Eaton is a global firm based in Dublin, Ireland, and it operates a plant in
Pewaukee. Plexus is based in Neenah and operates in markets across the world.

The
political strategists will continue to slug it out over the details of what
happened at Trek, Plexus and Eaton, but they do so at the peril of ignoring a
much bigger picture voters deserve to understand: Outsourcing is not a
four-letter word. It is a part of how many companies — large or small, foreign
or domestic — do business in the modern world.

Wisconsin
represents roughly 2% of the U.S. economy and a fraction of a world economy
that is growing relative to the United States, thanks to the emergence of a
middle class in countries that previously had little ability to buy American
goods and services.

For
Wisconsin to prosper, it cannot possibly sell everything it produces — on its
farms, in its forests, in its factories or through its high-tech firms — at
home. It must market and sell goods and services to a $72 trillion world
economy.

Globalization
has become a two-way street.
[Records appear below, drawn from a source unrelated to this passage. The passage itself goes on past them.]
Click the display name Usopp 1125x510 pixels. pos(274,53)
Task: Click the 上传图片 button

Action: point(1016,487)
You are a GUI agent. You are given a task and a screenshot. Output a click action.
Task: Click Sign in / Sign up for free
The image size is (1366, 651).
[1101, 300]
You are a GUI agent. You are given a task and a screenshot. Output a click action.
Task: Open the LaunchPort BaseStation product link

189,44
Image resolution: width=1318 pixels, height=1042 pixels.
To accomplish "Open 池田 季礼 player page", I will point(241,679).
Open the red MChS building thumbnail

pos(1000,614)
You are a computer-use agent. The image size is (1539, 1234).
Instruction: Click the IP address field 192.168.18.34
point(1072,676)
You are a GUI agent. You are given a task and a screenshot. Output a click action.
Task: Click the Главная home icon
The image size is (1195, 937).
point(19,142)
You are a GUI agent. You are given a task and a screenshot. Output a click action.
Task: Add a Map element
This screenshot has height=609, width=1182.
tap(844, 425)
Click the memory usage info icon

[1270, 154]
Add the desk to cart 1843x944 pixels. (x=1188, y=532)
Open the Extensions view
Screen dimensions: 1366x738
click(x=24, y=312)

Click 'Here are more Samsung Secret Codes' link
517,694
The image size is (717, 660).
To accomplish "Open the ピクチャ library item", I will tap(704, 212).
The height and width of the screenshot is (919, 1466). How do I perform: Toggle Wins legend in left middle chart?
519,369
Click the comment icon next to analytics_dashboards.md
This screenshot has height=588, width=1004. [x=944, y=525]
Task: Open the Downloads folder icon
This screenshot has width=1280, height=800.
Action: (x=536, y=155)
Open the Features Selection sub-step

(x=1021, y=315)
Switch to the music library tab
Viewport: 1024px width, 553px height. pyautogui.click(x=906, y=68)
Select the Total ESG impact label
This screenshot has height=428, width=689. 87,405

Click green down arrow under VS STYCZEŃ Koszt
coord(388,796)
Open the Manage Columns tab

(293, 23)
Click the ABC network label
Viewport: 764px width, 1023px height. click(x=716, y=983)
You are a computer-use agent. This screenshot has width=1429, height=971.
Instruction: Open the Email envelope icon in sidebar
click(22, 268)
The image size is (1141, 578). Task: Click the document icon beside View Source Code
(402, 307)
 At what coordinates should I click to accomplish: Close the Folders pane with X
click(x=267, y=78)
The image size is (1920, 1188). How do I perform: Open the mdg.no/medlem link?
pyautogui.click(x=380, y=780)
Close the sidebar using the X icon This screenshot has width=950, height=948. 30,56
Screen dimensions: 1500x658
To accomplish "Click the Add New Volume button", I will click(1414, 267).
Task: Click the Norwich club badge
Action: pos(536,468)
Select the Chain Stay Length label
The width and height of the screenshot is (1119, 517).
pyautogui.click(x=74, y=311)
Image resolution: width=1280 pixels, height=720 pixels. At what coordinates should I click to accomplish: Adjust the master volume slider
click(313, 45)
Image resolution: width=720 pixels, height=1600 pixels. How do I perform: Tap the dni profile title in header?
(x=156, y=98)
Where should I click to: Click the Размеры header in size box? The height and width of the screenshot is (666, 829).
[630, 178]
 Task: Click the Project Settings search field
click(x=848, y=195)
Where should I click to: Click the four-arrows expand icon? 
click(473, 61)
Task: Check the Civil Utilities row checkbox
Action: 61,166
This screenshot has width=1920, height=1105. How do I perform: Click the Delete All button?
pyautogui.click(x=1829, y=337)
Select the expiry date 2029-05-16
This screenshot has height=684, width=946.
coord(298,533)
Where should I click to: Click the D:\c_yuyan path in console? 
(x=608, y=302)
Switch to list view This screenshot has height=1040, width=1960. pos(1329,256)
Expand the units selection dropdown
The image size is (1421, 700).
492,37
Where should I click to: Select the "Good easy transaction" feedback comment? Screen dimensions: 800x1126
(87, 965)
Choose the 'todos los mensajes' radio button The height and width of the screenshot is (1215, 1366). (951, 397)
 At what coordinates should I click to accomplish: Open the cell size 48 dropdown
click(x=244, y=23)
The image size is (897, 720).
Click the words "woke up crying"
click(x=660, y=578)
The economies of the United States and Wisconsin
are increasingly intertwined with those beyond our borders.

For
example, a flip side of global outsourcing is “reshoring,” in which
companies bring back jobs and production to the United States due to rising
labor and transportation costs, regulatory problems and political instability.
Foreign direct investment also attracts dollars, companies and jobs to
Wisconsin and the nation.

Narrowly
drawn political debates can appeal to voters whose values predispose them to
believe the worst about an issue. But politics should be about bringing out the
best in people and the election-year discourse, which is a unique platform for
talking about major challenges. Whether the issue is inversion or outsourcing,
voters deserve to know enough to look beyond the rhetoric.